Présidentielle en Colombie

L'avocat de la « main de fer » De la Espriella remporte la présidentielle colombienne

Outsider soutenu par Donald Trump, Abelardo de la Espriella devance d'un souffle le sénateur progressiste Iván Cepeda, qui refuse de reconnaître sa défaite et conteste le décompte.

Par Léa Hoffmann · · 5 min de lecture

Une urne vide posée sur une table pliante dans un bureau de vote faiblement éclairé au crépuscule, un drapeau colombien plié à proximité.
Une urne dans un bureau de vote au crépuscule, à côté d'un drapeau colombien plié. Image d'illustration générée par intelligence artificielle. Illustration générée par IA — Status

Un avocat pénaliste partisan de la fermeté, qui n'a jamais exercé le moindre mandat électif, accède à la présidence de la Colombie. Au terme d'un second tour d'une étroitesse rare, Abelardo de la Espriella a devancé la gauche et fait pivoter vers la droite l'une des plus grandes démocraties d'Amérique latine, redéfinissant du même coup ses relations avec Washington et Caracas.

Selon le décompte préliminaire publié par la Registraduría, l'autorité électorale colombienne, alors qu'environ 99,9 % des bulletins étaient dépouillés, ce sortant des cercles politiques traditionnels, âgé de 47 ans et adoubé par le président américain Donald Trump, a recueilli près de 49,7 % des suffrages dans le scrutin du 21 juin. Le sénateur progressiste Iván Cepeda en a obtenu environ 48,7 %. L'écart est inférieur à un point de pourcentage — quelque 250 000 voix sur plus de 25 millions de bulletins exprimés, pour une participation avoisinant 64 %.

Avant toute proclamation officielle, c'est depuis Barranquilla, sur la côte caraïbe, que le vainqueur a revendiqué sa victoire devant ses partisans.

Je me présente devant vous ce soir pour annoncer la nouvelle la plus importante de ma vie : le peuple colombien m'a confié l'honneur suprême de le servir comme prochain président de la République de Colombie.

Un verdict sur le fil, contesté à la marge

Le second tour faisait suite au premier, le 31 mai, où De la Espriella était arrivé en tête avec environ 43,8 % des voix, contre 40,9 % pour Cepeda, devant la conservatrice Paloma Valencia et une douzaine d'autres candidats. Avec quelque 12,9 millions de bulletins au second tour, il est devenu le candidat le plus voté de l'histoire présidentielle colombienne, d'après les chiffres compilés à partir du décompte de la Registraduría.

Cepeda, lui, n'a pas reconnu sa défaite. Qualifiant le comptage préliminaire d'« officieux et non contraignant », il a annoncé que son camp contesterait les résultats dans quelque 33 000 bureaux de vote à travers le pays.

« Nous ne laisserons pas la démocratie être bafouée. »

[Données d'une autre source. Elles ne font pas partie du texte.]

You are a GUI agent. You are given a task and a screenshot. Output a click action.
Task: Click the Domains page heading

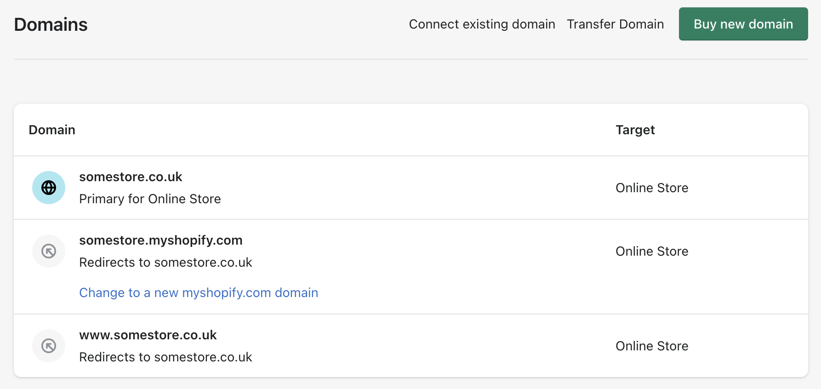[x=51, y=24]
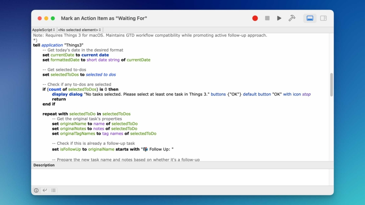Close the script window with the red button
Image resolution: width=365 pixels, height=205 pixels.
[x=40, y=18]
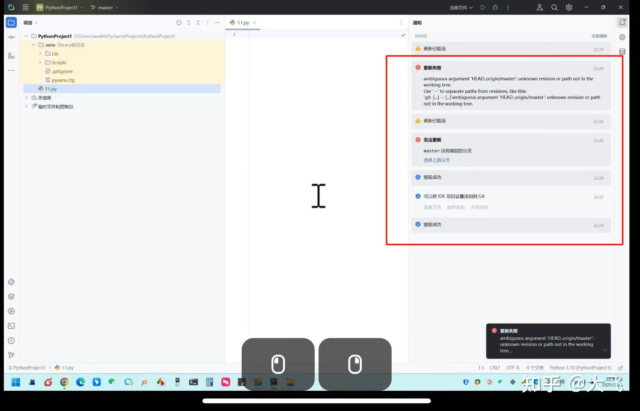Open the master branch dropdown

pyautogui.click(x=104, y=7)
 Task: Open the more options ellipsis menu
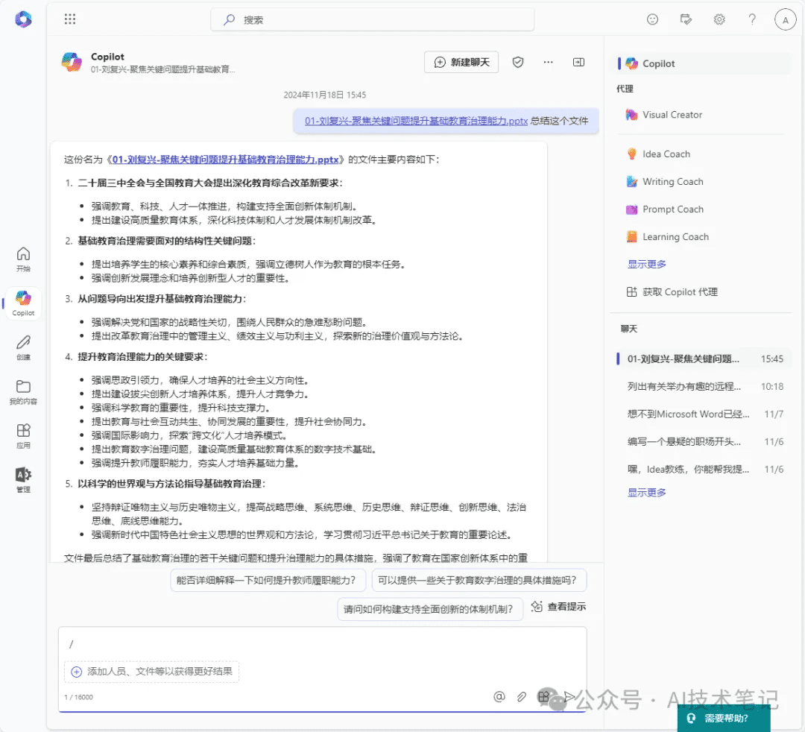pyautogui.click(x=549, y=63)
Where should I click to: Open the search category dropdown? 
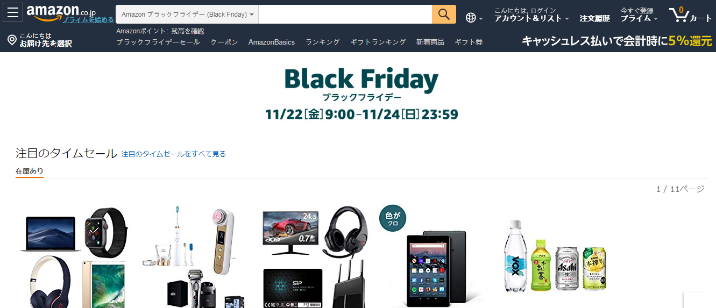point(187,14)
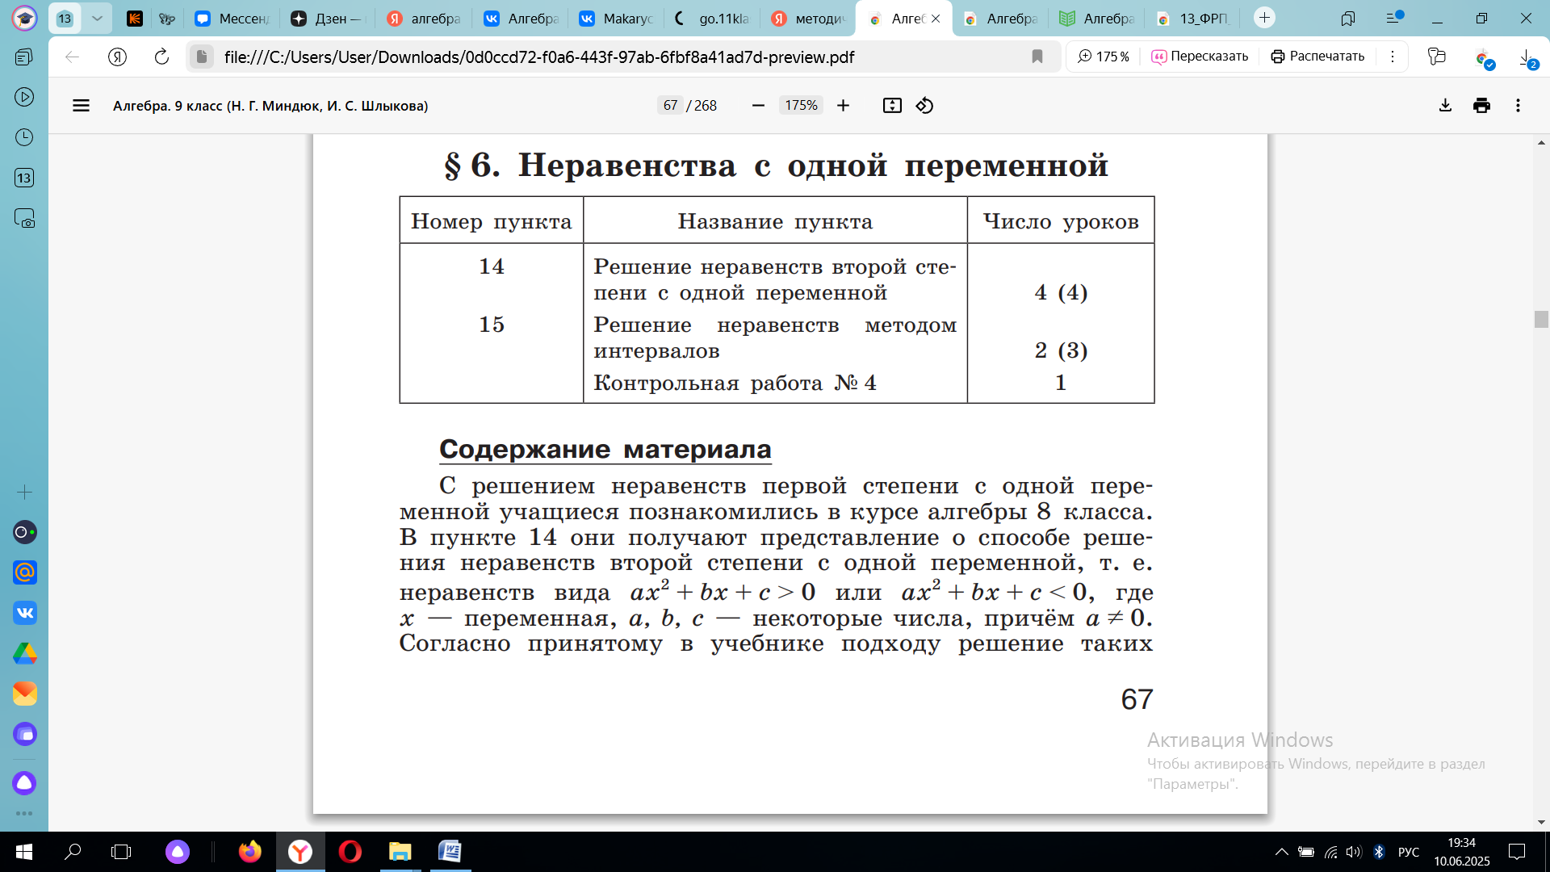Viewport: 1550px width, 872px height.
Task: Open a new browser tab
Action: click(x=1264, y=17)
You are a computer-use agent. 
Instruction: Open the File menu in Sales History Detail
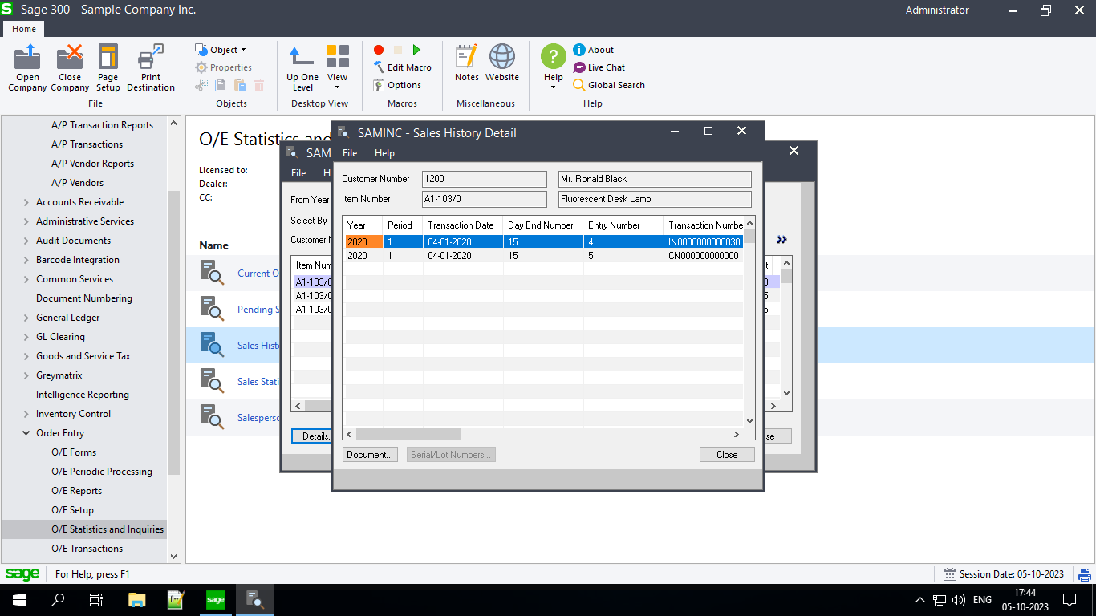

Aucun recomptage n'a pourtant jamais renversé l'issue d'une présidentielle colombienne, et après le premier tour le camp de Cepeda lui-même avait admis n'avoir relevé aucune preuve de fraude. Une mission d'observation électorale de l'Union européenne a écarté les rumeurs d'irrégularités.

Le président sortant, Gustavo Petro — premier chef de l'État de gauche du pays, élu en 2022 et constitutionnellement empêché de briguer un second mandat consécutif —, a lui aussi semé le doute sur les chiffres, assurant qu'il respecterait le résultat sans nécessairement accepter le décompte préliminaire. Il avait auparavant dénoncé le soutien de Trump comme une ingérence étrangère, écrivant sur X que « lorsqu'un pays s'immisce dans les décisions d'un autre, la liberté meurt ».

Un franc-tireur adepte de la fermeté

Surnommé « El Tigre », le Tigre, De la Espriella a bâti sa campagne sur la promesse d'une « mano dura » — une offensive sans concession contre la criminalité —, se posant en figure anti-système à la tête de son mouvement « Defensores de la Patria », les Défenseurs de la patrie. Plaideur flamboyant, qui a défendu l'ancien président Álvaro Uribe et, voilà plusieurs années, l'homme d'affaires proche de Nicolás Maduro Alex Saab, il s'est présenté comme l'homme fort dont la Colombie aurait besoin après une flambée de violence.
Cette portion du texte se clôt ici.